Adjust the amount of sauce, vegetables and noodles to your liking.




Saturday 7 July 2012

Step 1: Find your kitchen.


Cooking has really changed in our lifetimes and the lifetimes of our parents and grandparents.  It used to be something that wasn't really thought about very much. Our grandparents mostly just prepared something for dinner that was based on what they had eaten as children, usually culturally influenced "standard" dishes.  Since the 1960s, what it meant to cook has changed dramatically.  At times it had been such a chore and women felt that they had to bear the responsibility of all of the shopping and cooking.  This burden, in a time when woman were also working, led to the idea that the quicker and the easier the meal the better.  

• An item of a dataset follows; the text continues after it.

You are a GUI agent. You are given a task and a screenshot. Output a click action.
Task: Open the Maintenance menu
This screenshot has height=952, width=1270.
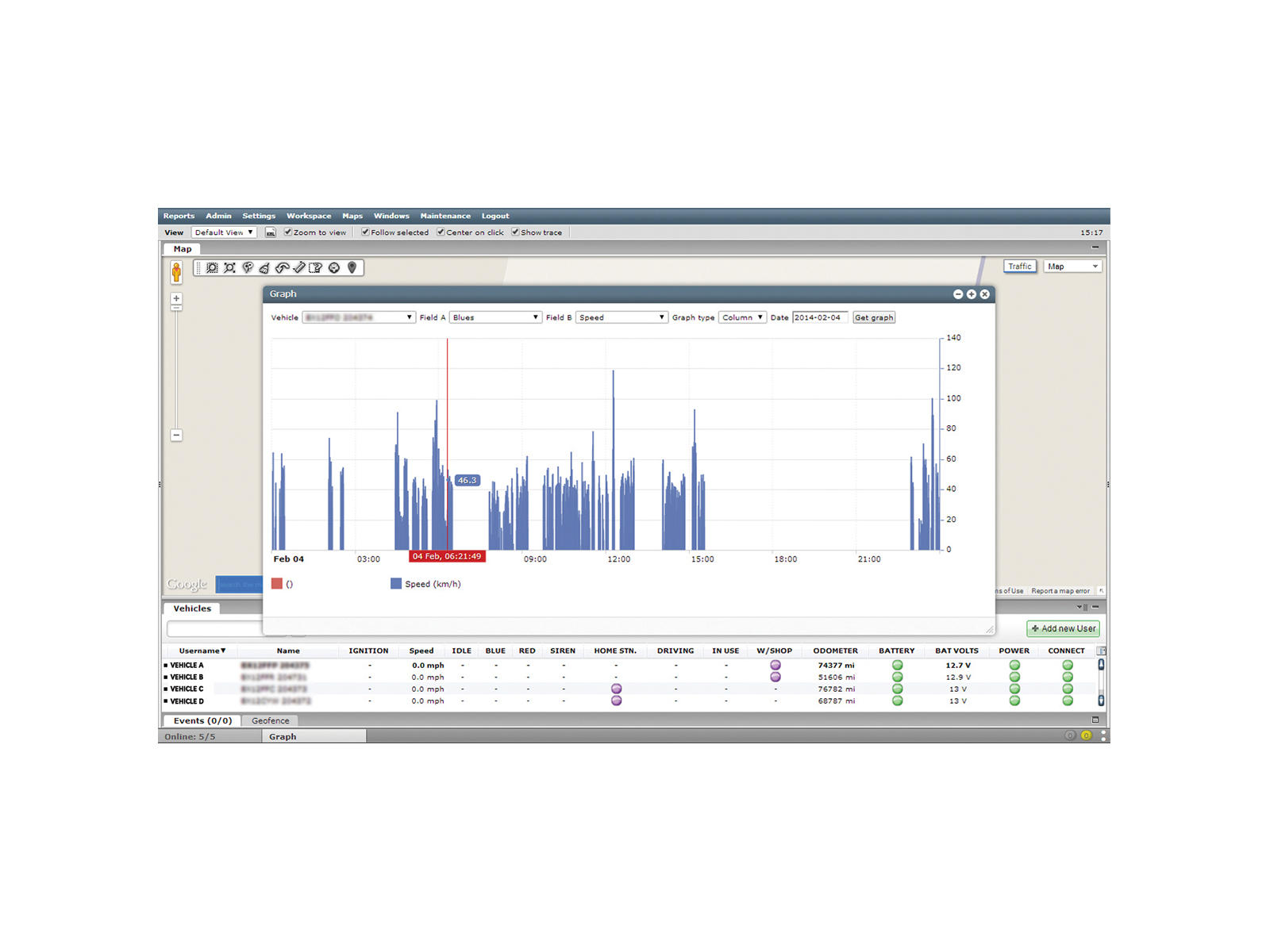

The dawn of the prepared foods.

Friday 22 June 2012

What you eat (and buy) matters

We live in a world where health care costs are skyrocketing, where industrial chemicals are making their way into everything (not the least of which is breastmilk), where many of us work more, have more "stuff", but are less happy. 

We live in a world where farms, as we knew them, are disappearing,
where most of our food is picked well before it is ripe and imported from all over the world, where most of us do not know the people we buy our food from, and where it is harder and harder to support a family in a rural community.  We live in a world where a large portion of our food comes out of a factory, where we can't understand the ingredient labels and where our hamburgers are made mostly from corn products.

Starting Your Rediscovery of Real Food

An easy place to start to rediscover cooking is to begin by making meals based on what you have in your house and what is in season and available at your local market.

Making meals that are as simple or complex as you'd like.  Meals that can be improvised.

Meals where the preparation is not stressful and doesn't require a lot of planning.


Getting back to simply cooking.  Simply cooking real food.



Wednesday 20 June 2012

Come on in and have a seat!

My name is Julie and I invite you into my kitchen (and a corner of my life)  because food is really important to me.  Growing, buying, preparing and eating of food is fundamentally gratifying to me.  It is intrinsically linked to our cultural identity and life itself. And for some reason we seem to have become distanced from all of it.

I hope that others can discover (or rediscover) the pure pleasure and satisfaction that home cooked food can bring.